1st. That the severall Collonies before mentioned, do meet once a year, and oftener if need be, dureing the Warr, and at least once in two yeares in times of Peace, by their Stated and Appointed Deputies, to Debate and Resolve if such Measures, as are most adviseable for their better understanding, and their Public Tranquility and Safety.
2dly That in Order to [effect] it two persons, well Qualified, for Sence Sobriety and Substance, be appointed by each Province, as their Representatives or Deputies; which in the whole make the Congresse to Consist of Twenty persons.

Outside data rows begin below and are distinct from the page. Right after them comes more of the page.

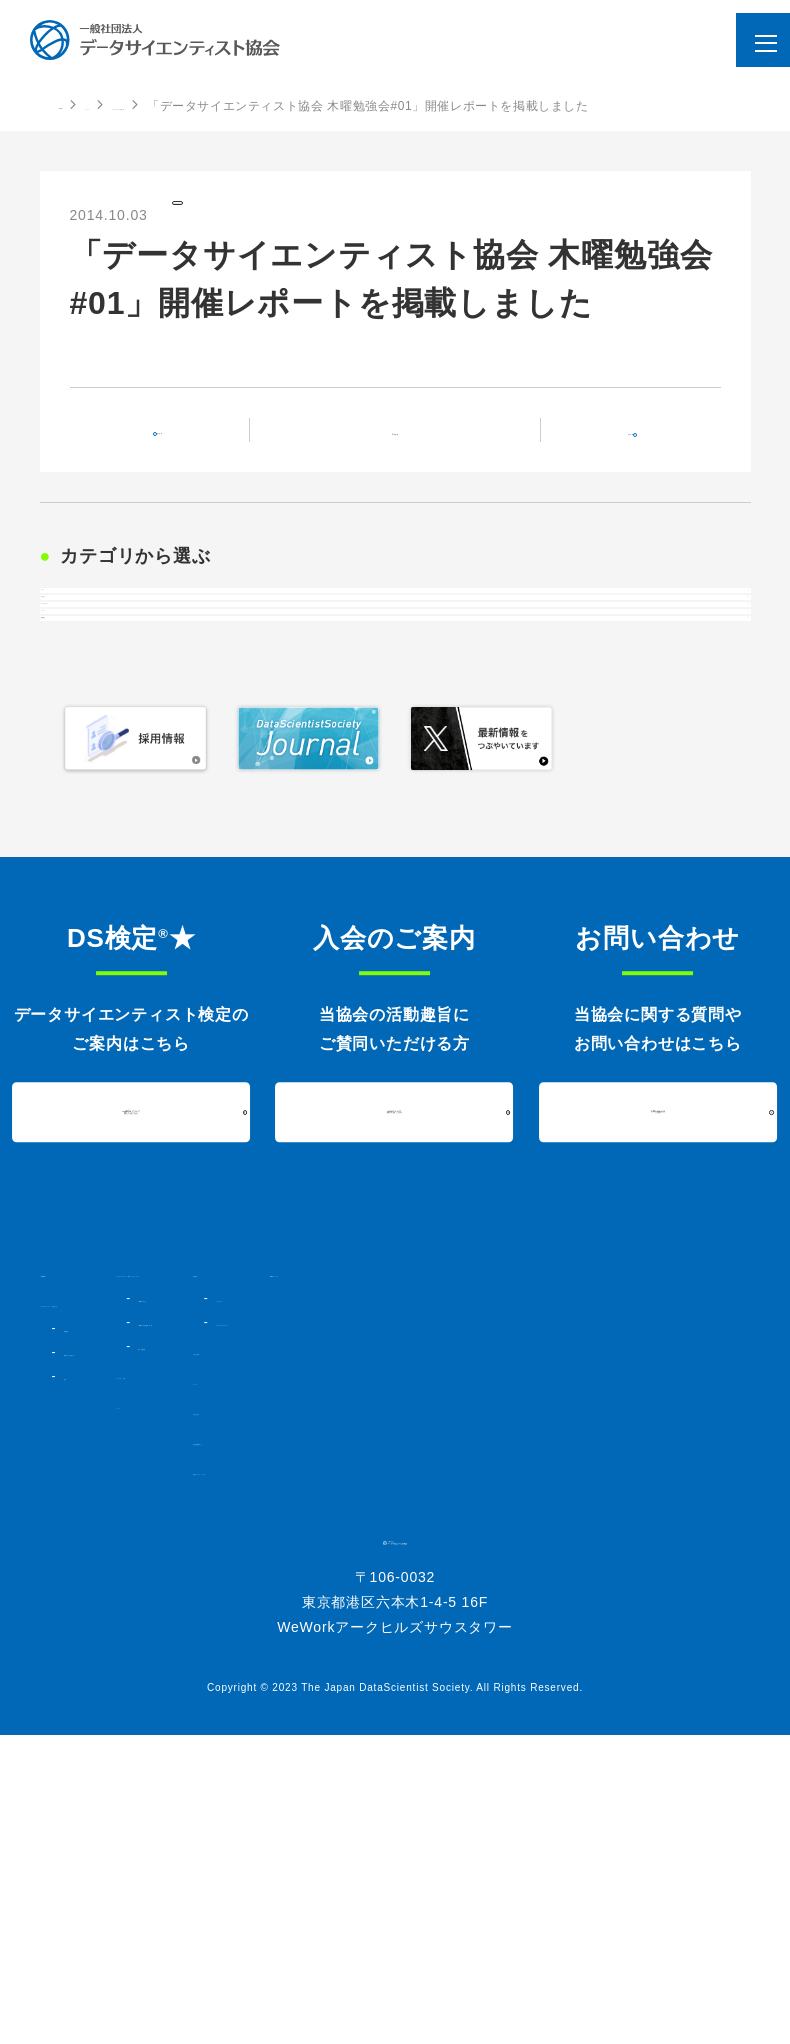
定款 (74, 1639)
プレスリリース (231, 213)
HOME (78, 105)
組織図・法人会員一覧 (121, 1615)
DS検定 (79, 840)
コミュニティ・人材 (298, 1639)
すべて (76, 632)
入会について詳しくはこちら (395, 1357)
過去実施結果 (299, 1609)
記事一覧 (407, 447)
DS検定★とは (304, 1561)
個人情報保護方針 (546, 1705)
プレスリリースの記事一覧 (268, 106)
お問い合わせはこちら (658, 1357)
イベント (83, 788)
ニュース (145, 106)
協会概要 (85, 1591)
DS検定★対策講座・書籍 (334, 1585)
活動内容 (520, 1519)
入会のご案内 (533, 1615)
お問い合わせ (533, 1675)
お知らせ (83, 684)
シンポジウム (553, 1543)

3dly That the Kings Commander, for that purpose specially appointed, shall have the Chaire, and Preside in the said Congresse.

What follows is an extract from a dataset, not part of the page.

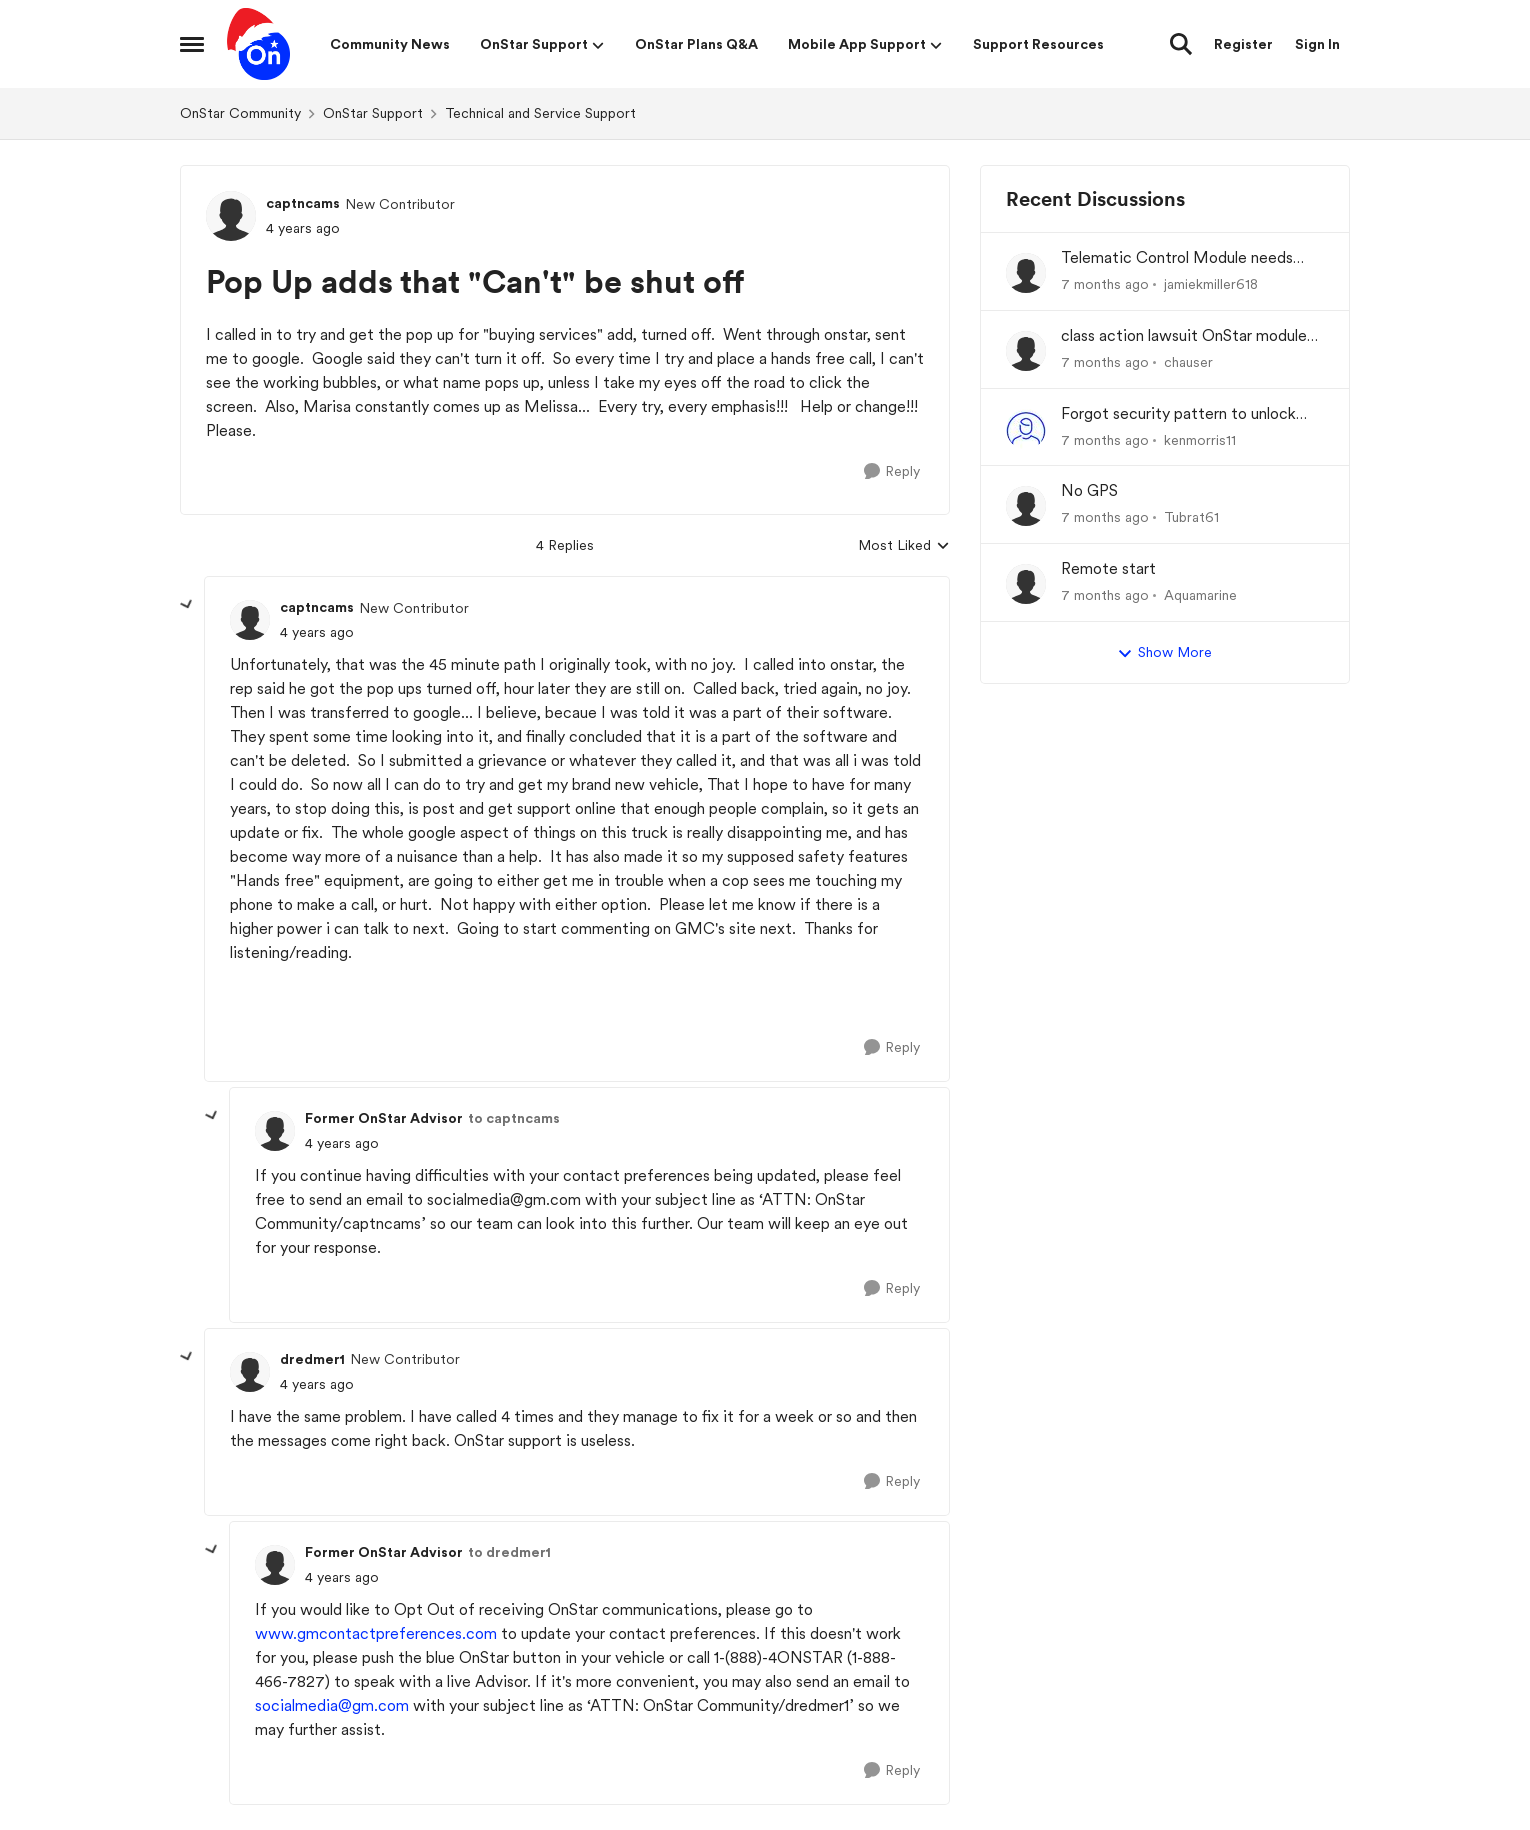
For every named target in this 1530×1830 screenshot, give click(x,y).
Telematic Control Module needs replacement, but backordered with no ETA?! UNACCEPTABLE (1186, 258)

4thly That they shall meet as neer as Conveniently may be, to the most Centrall Colony for ease of the Deputies.
5thly Since that may, in all Probability, be New Yorke, both because it is neer the Center of the Collonys, and for that it is a Fronteir, and in the Kings Nomination, the Governour of that Colony may therefore also be the Kings high Commander during the Session, after the manner of Scotland.

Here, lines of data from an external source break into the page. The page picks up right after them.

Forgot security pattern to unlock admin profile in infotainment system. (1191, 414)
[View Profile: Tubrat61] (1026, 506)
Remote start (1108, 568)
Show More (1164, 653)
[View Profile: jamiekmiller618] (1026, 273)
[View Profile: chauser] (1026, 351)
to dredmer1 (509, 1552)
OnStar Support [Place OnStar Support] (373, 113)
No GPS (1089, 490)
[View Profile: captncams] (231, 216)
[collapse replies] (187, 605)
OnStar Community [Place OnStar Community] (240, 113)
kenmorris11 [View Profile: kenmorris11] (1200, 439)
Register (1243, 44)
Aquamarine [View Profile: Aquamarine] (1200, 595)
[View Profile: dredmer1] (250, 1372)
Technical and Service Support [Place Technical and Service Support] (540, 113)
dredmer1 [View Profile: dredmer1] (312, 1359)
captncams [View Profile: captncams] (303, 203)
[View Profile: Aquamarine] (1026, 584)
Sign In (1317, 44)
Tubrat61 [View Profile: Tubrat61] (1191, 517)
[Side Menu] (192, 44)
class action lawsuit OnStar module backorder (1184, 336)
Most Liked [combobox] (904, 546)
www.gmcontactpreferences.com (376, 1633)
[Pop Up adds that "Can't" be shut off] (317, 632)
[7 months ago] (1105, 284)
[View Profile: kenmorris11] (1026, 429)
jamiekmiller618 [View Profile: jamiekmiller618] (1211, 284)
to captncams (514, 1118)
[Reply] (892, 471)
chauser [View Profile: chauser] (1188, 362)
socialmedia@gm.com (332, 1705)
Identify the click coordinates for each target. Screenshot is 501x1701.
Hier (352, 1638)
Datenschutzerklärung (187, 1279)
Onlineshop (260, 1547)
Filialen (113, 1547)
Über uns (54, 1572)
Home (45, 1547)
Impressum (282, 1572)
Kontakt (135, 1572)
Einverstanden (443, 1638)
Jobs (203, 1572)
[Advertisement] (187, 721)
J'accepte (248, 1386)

6thly That their businesse shall be [to] hear and Adjust all matters of Complaint or difference Between Province and Province; as 1st where Persons quit their own province and go to another, that they may avoid their Just debts. Tho’ able to Pay them. 2dly where Offenders fly Justice, or Justice cannot well be had upon such offenders in the Provinces that entertaine them. 3dly to prevent or cure Injuries in point of Commerce. 4thly To consider of wayes and meanes to support the Union and safety of these Provinces against the Publick Enemies; In which Congress the Quota’s of Men and Charges will be much easier, and more equally sett, then it is Possible for any Establishment made here to do: for the Provinces knowing their own Condition and one anothers, can debate that matter with more freedome and satisfaction, and better adjust and ballance their affaires in all respects for their Common safety.
7thly That in times of War the Kings high Commander shall be Genll or Cheife Commander of the severall Quota’s upon service against the Common Enemy, as he shall be advised, for the good and benefitt of the whole.